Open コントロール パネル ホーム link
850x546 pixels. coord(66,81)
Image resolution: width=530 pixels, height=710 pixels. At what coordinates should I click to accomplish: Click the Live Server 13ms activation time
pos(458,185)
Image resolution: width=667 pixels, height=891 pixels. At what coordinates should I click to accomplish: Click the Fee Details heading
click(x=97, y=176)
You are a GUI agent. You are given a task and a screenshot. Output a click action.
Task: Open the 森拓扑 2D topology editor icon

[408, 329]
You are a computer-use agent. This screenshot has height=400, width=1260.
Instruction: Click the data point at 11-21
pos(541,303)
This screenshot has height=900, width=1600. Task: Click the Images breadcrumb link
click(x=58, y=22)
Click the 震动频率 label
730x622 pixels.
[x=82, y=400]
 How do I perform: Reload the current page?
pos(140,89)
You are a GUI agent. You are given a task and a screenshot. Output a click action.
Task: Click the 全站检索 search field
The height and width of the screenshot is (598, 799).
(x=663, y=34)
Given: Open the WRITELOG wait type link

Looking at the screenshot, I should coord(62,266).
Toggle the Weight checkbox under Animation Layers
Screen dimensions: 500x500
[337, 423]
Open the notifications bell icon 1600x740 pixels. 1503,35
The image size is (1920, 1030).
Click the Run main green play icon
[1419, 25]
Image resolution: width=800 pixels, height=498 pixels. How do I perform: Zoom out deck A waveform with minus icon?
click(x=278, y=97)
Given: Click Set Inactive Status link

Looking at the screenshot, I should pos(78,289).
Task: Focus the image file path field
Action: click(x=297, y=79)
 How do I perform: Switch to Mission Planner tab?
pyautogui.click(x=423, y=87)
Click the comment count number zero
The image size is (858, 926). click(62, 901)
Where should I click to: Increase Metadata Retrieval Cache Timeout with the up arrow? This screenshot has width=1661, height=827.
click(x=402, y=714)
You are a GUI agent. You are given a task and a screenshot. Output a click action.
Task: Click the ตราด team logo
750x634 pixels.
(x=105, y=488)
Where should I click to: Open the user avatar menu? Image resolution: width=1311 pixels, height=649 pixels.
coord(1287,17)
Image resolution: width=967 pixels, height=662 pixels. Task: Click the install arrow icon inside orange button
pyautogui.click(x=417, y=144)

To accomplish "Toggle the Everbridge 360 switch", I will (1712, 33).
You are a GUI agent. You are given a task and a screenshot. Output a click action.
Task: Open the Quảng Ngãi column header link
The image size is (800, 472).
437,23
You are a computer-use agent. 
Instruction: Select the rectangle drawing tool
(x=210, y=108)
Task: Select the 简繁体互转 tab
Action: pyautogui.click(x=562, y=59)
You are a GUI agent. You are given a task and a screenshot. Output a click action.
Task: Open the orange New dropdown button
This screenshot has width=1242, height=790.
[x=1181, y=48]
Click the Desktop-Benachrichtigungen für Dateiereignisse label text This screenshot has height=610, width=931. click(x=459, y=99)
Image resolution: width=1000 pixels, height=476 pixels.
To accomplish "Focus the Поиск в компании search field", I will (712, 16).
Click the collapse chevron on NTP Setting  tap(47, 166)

================================

*Action item*: The string "will" marks the lines to copy; report each of them from the data above.

*Reply to the exercise*:
To accomplish "Toggle the Everbridge 360 switch", I will (1712, 33).
To accomplish "Focus the Поиск в компании search field", I will (712, 16).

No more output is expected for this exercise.